> QUOTED TEXT:
+ + +

A voter casts a ballot on Tuesday at Jennings Senior High School in Jennings, Mo., a St. Louis suburb. Voters passed an amendment to Missouri's constitution that opens the door to redrawing state legislative districts that don't take into account children, noncitizens and other residents who are not eligible to vote.
A voter casts a ballot on Tuesday at Jennings Senior High School in Jennings, Mo., a St. Louis suburb. Voters passed an amendment to Missouri's constitution that opens the door to redrawing state legislative districts that don't take into account children, noncitizens and other residents who are not eligible to vote.

Updated Nov. 8 at 3:23 p.m. ET

Voters in Missouri have approved amending their state constitution with a subtle change that could spark a national legal fight over who is counted in voting districts.

That fight, however, could be stemmed if President-elect Joe Biden reverses the Trump administration's directives for the Census Bureau to produce the citizenship data needed to carry out a radically different way of redrawing maps that determine the areas state lawmakers represent.

In general, political mapmakers around the country have long drawn state legislative districts once a decade based on the total number of people living in an area as determined by the latest census results.

With the support of more than 51% of those who voted on the Missouri ballot measure, Republican state lawmakers have changed redistricting requirements so that going forward districts have to "be drawn on the basis of one person, one vote," according to the newly-passed Amendment 3.

It's not clear exactly how the phrase "one person, one vote" will be interpreted when the state's voting maps are expected to be redrawn next year by either bipartisan commissions or judges from Missouri's appellate courts. There is no requirement under Amendment 3 for Missouri to stop redistricting based on total population.

+ + +

> GOALS:
A) Quote the Missouri redistricting article word for word, everything from "With the support" down to "newly-passed Amendment 3.".
B) According to the Missouri redistricting article, what share of those who voted on the ballot measure supported it?
C) In the Missouri redistricting article, why could President-elect Joe Biden stem the potential legal fight over who is counted in voting districts?
The items that follow have nothing to do with the text above.

> LISTING:
+ + +

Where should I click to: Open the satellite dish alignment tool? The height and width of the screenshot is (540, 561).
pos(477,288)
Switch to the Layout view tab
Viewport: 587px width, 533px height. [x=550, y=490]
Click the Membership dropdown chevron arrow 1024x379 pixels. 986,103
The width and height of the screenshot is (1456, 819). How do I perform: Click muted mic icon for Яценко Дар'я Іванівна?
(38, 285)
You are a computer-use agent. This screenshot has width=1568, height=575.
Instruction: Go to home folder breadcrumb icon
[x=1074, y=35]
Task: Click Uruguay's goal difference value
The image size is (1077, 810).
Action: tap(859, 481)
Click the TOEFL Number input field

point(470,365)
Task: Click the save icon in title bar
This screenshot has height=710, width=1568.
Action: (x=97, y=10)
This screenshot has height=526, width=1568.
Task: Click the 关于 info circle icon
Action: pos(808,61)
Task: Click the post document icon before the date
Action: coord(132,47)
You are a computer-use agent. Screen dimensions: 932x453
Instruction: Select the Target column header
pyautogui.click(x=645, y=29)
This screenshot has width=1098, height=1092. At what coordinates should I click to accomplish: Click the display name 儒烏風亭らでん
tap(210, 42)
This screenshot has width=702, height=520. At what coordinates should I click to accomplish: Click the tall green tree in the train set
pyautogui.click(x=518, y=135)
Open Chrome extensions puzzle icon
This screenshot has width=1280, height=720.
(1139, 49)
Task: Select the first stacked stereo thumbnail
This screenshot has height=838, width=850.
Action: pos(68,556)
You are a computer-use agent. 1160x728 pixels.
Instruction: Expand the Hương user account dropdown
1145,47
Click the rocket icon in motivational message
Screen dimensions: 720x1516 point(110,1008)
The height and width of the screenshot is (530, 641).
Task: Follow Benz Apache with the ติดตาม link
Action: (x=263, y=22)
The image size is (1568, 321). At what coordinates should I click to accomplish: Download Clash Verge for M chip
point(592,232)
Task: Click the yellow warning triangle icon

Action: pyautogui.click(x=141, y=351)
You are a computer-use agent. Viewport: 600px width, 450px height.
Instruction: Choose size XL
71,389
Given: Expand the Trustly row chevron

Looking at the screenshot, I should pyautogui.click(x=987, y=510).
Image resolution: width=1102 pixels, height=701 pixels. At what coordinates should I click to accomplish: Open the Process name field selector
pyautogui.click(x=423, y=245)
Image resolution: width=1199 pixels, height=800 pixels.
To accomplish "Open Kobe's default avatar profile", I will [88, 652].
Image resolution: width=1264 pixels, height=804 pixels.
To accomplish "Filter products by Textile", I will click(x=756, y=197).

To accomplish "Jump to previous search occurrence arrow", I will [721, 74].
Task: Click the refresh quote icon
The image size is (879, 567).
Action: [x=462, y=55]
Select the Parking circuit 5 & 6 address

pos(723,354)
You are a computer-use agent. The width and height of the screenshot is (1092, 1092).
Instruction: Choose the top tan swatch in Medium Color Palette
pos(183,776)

+ + +

> ANSWERS TO THE EXERCISE:
A)
With the support of more than 51% of those who voted on the Missouri ballot measure, Republican state lawmakers have changed redistricting requirements so that going forward districts have to "be drawn on the basis of one person, one vote," according to the newly-passed Amendment 3.

B) More than 51%.

C) He could reverse the Trump administration's directives for the Census Bureau to produce citizenship data. That data is needed to carry out the radically different way of redrawing state legislative maps.